Following on from last week’s rant about Cbeebies taking over my house, and having had a lazy afternoon with a DVD on Saturday, I decided – in true evil despot style, with no consultation – that yesterday was going to be No Screen Sunday. The TV was turned off, tablets and phones were put away and …children instructed to find something else to do. I might as well have done an evil genius “MWAH-HAH-HAH!” laugh and rubbed my hands in glee at the carnage I was about to unleash on my house. What followed was not exactly pleasant, and I do NOT recommend you try this at home.
11YO’s first question on being deprived of screen time was to ask if she could write a story. (See – the nasty television has been stifling all her creativity which will come flooding out if we just give it a chance…! ) I of course agreed and then realised that she was intending to write her story on the ancient laptop which we gave her about 5 years ago, when it crashed and lost most of its hard drive.
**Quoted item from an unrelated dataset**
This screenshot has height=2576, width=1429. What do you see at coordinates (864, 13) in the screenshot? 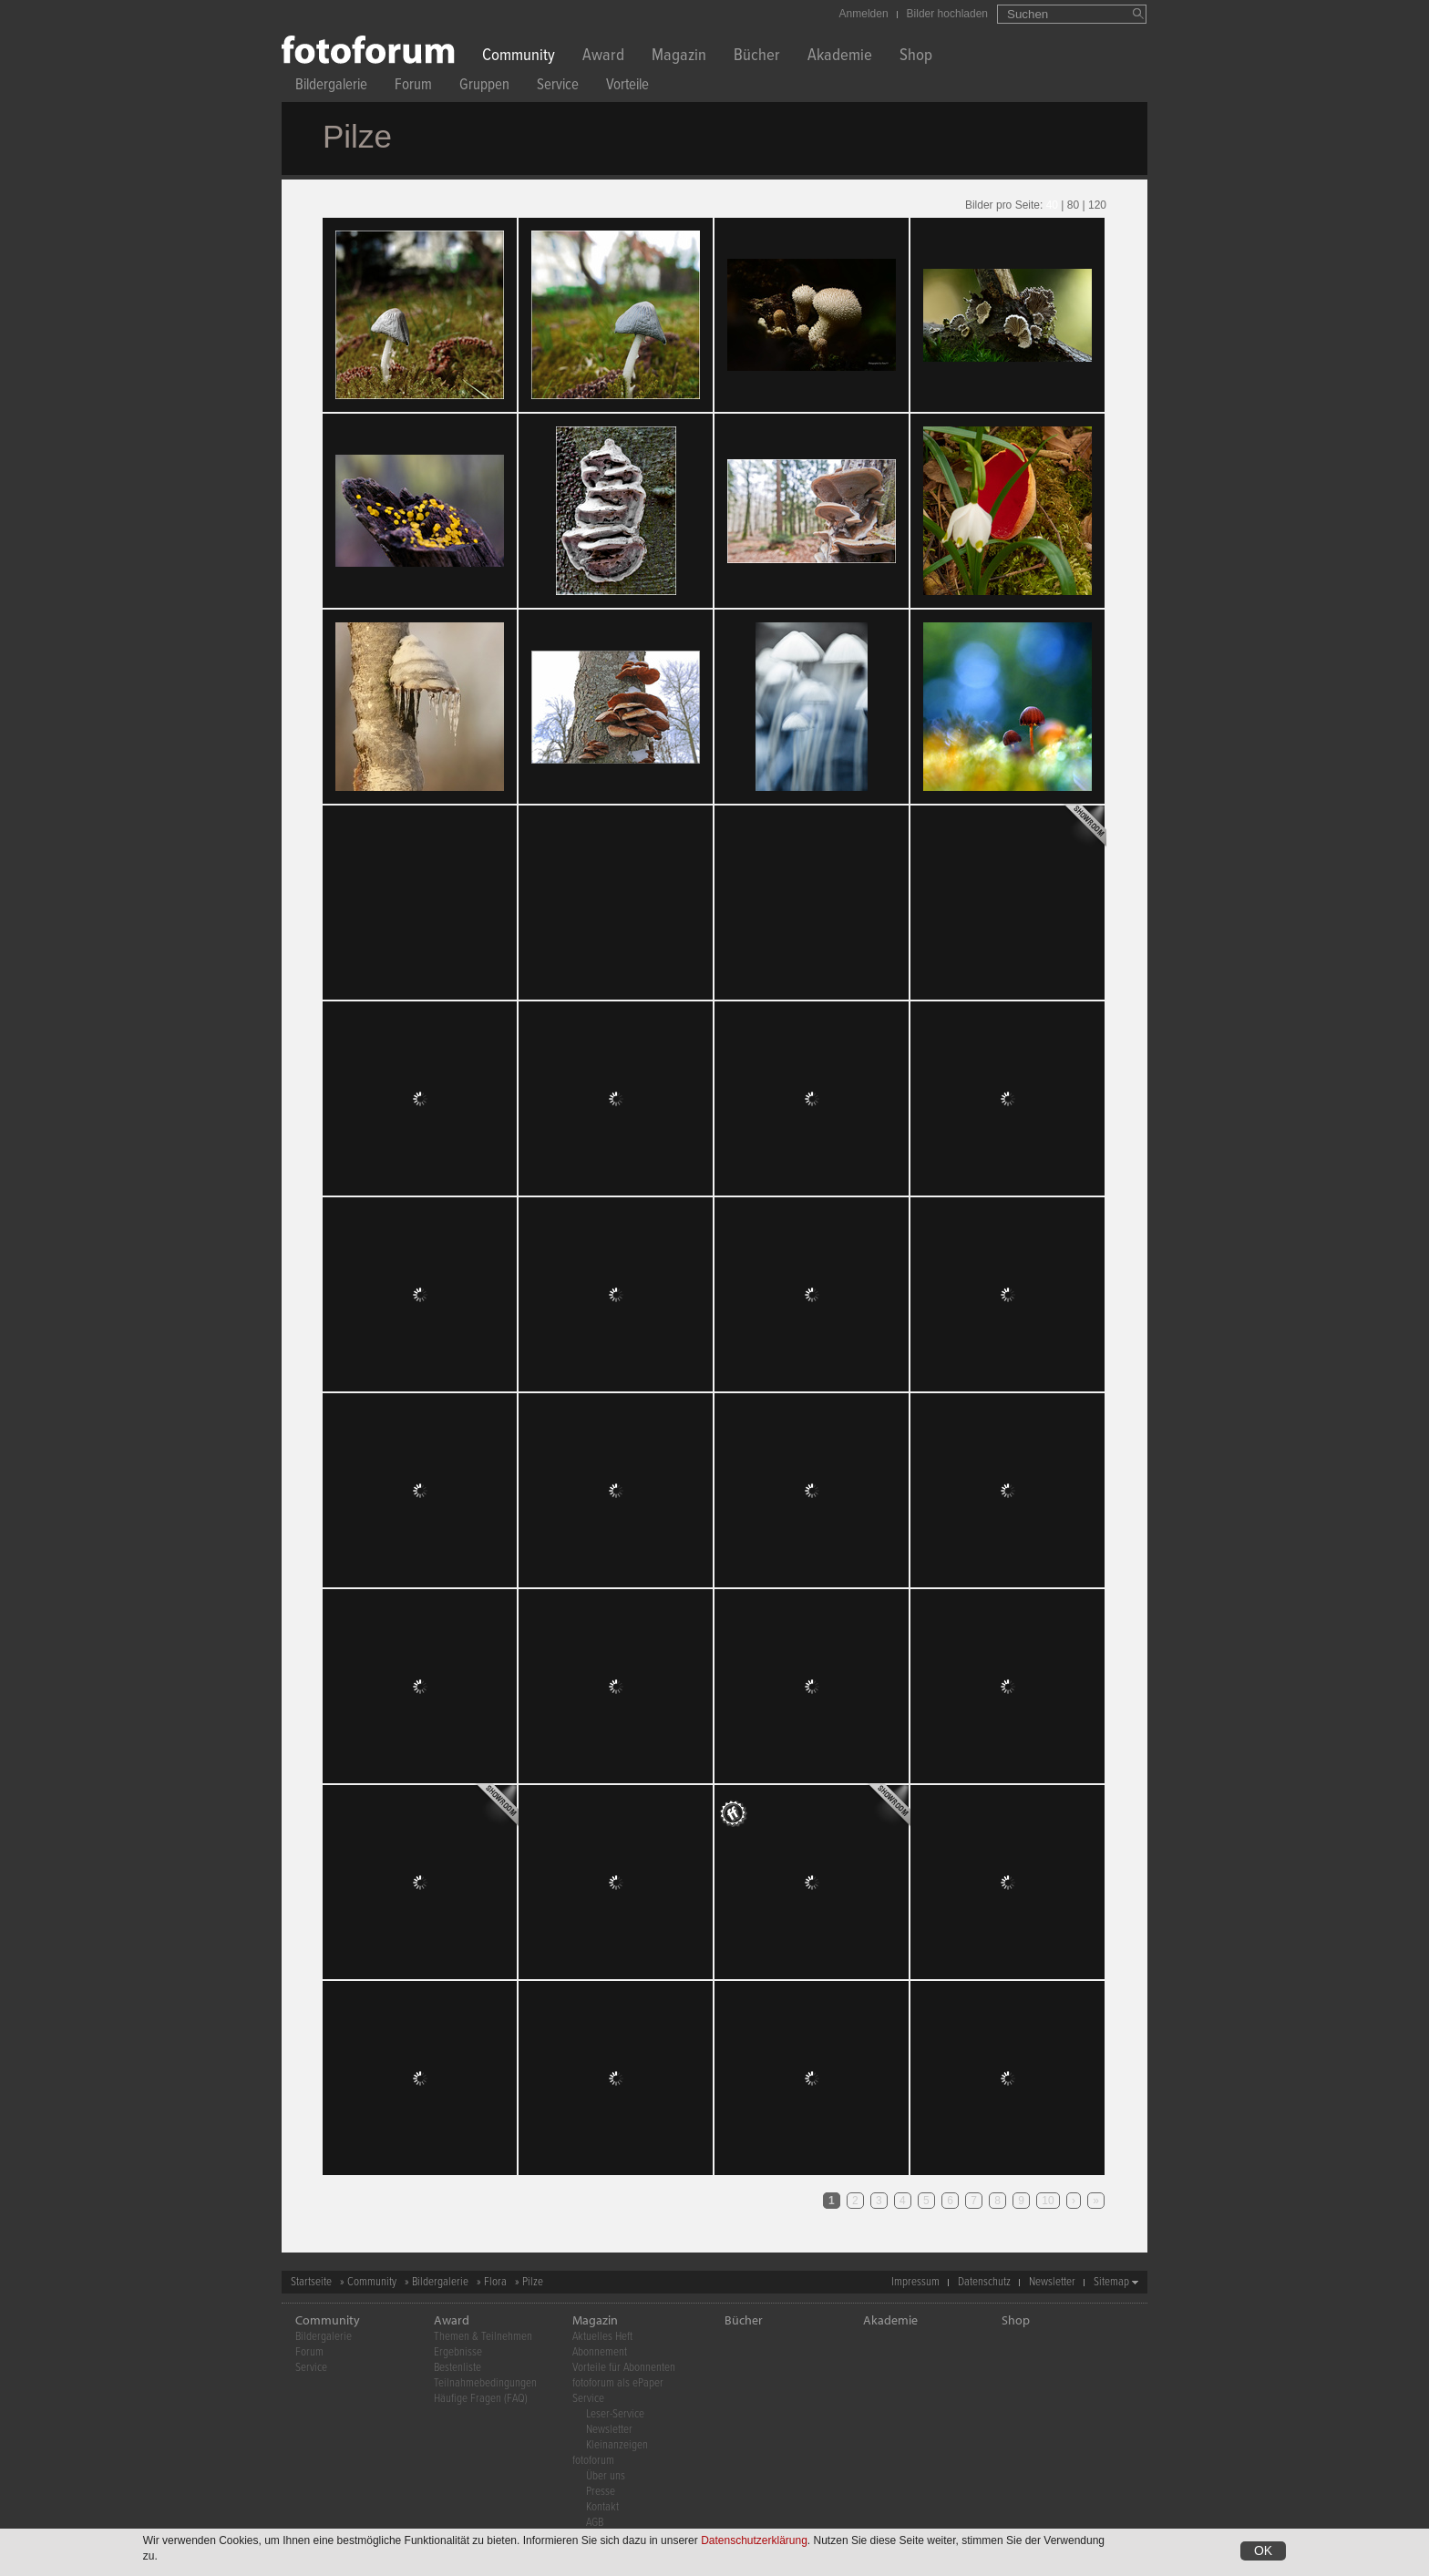
I see `Anmelden` at bounding box center [864, 13].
It can’t access the internet, or do much apart from a bit of word processing and viewing photos, but still, it’s got a screen and I’ve just banned screens. (AARGGHGH! Do I quickly backtrack and say no, stories must be written on paper – refusing to acknowledge the positive uses of technology – or do I acquiesce and allow a moral victory for the child who already sees her life as a battle with me as the enemy??) Well, I’d only just persuaded 4YO to stop crying about the TV ban and I couldn’t cope with any more screaming just then, so I said yes to story writing on the laptop, then went downstairs to have an argument with Husband who thought we should have taken the opposite approach.
Anyway, the story writing lasted about 90 seconds (I’m going to suggest she takes part in Sometimes Stellar Storyteller’s Six word story challenges) and then the next thing I knew both children had decided to play hairdressers. Half an hour of tranquility followed, while they plaited each other’s hair like little angels (Yes, it’s working!) followed by a gradual crescendo of bad temper as they moved on from hairdressing to manicures, only to find (as always happens) that 4YO can’t sit still for long enough for her nails to dry, and 11YO gets cross and they both end up yelling at each other. At least this time didn’t end up with red nail polish being spilt on beige carpet. So, once we’d broken them apart, I dragged 4YO to the shops while Husband and 11YO stayed home to make lunch.
Maybe it’s the age gap (6 years) but I find my children really need time apart from each other. By the time we got back from Sainsbury’s 11YO had rustled up some tomato soup and homemade potato crisps (and Husband was beginning a washing up session which would turn out to take three hours). We had a nice lunch and then afterwards, having tried and failed to get them both to sit down and do some quiet reading, I agreed to take them swimming. Actually, when I got sprayed with a water pistol as I sat reading, I sensed that some water-based activities might be in order.
Swimming turned out to be a mixed blessing – 11YO is confident in the deep end but would ideally still have someone with her, but I’m not a confident enough swimmer myself to want to take 4YO, who has only just started swimming lessons, out of her depth. So keeping them both happy was a challenge, and I think that 11YO was sadly a bit shortchanged. Home after swimming, and we somehow managed to fill the rest of the day with 11YO doing some violin practice, drawing and homework, while 4YO alternated between playing with her swimming woggle, looking through old photo albums with me and trying to rip the violin out of her sister’s grasp. Overall, one of those days when you heave a sigh of relief when they’re finally asleep.
Yesterday would certainly have been easier if we’d just let them turn the TV on. There may well have been a lot less fighting. But if we’d had the TV on at all, they would also have missed out on some – or all – of the following: playing hairdressers, painting nails, cooking, shopping, reading, swimming, violin practice, school homework, looking at photo albums and talking about our family history, drawing or music practice. The length of that list, despite it being a pretty unremarkable day, makes me realise just how many opportunities we shut down when we turn on the TV. I certainly could have managed the day a lot better, by bringing another adult swimming, or a friend for 11YO, and intervening in the nail painting before it went wrong. So I may well try another “No Screen Sunday” but I’ll plan it better and reward myself with a big glass of wine at the end of the day!